= WORK TO BE COMPLETED =
Select every line in the records below that contains the word "screenshot", and reproduce each such line in full.

= SUPPLIED ENTRIES =
╭──
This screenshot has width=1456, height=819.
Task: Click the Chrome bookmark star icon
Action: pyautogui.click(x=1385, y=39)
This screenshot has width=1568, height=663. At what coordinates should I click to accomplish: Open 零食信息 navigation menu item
╰──
╭──
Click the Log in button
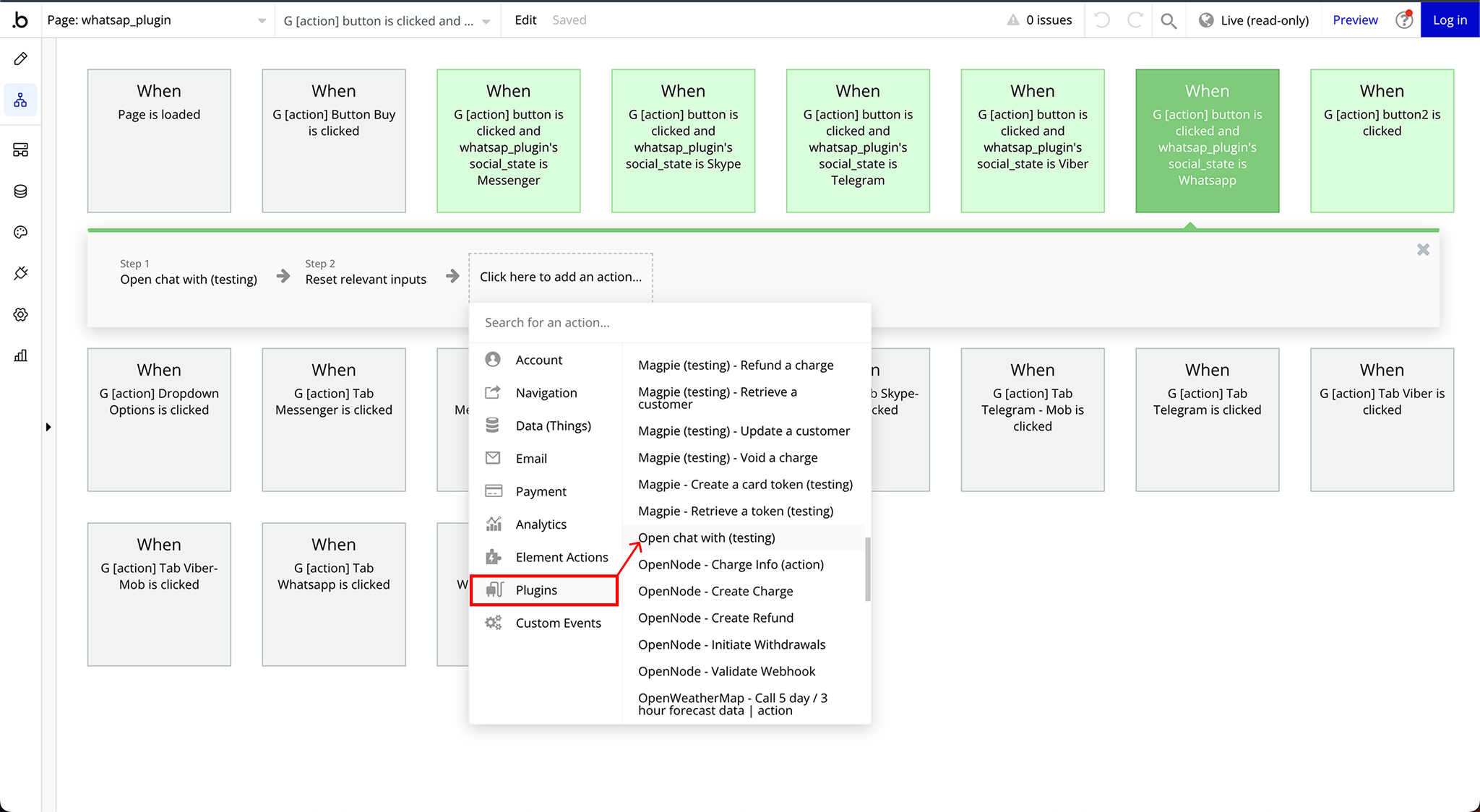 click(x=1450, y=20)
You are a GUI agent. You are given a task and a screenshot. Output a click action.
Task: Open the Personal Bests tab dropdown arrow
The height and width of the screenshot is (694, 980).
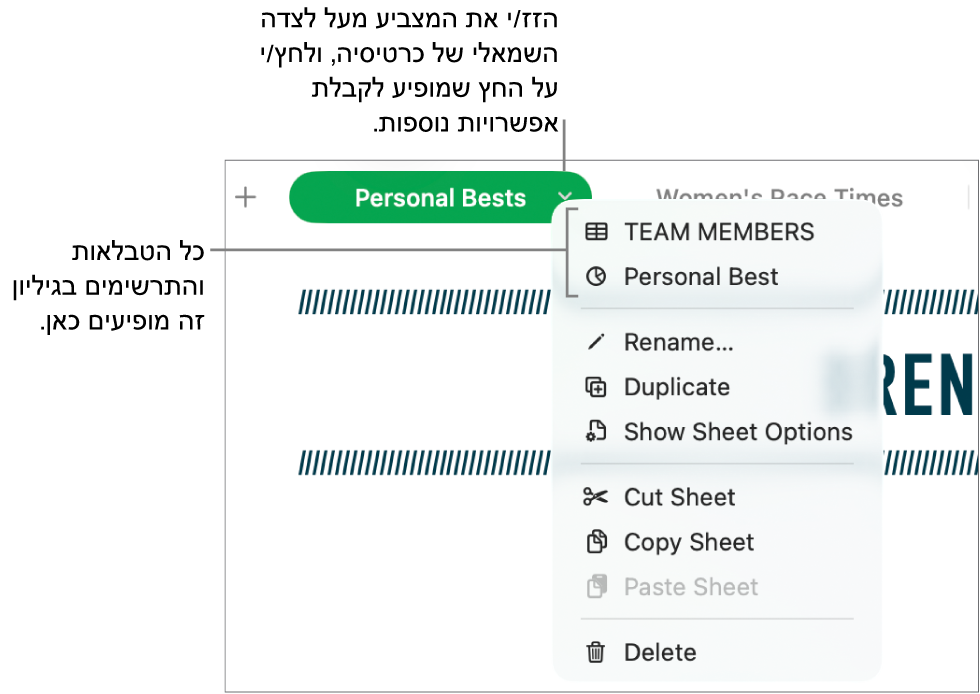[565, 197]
╰──
= FULL OUTPUT =
This screenshot has width=1456, height=819.
This screenshot has width=1568, height=663. At what coordinates should I click to accomplish: Open 零食信息 navigation menu item
You are a GUI agent. You are given a task and a screenshot. Output a click action.
The height and width of the screenshot is (694, 980).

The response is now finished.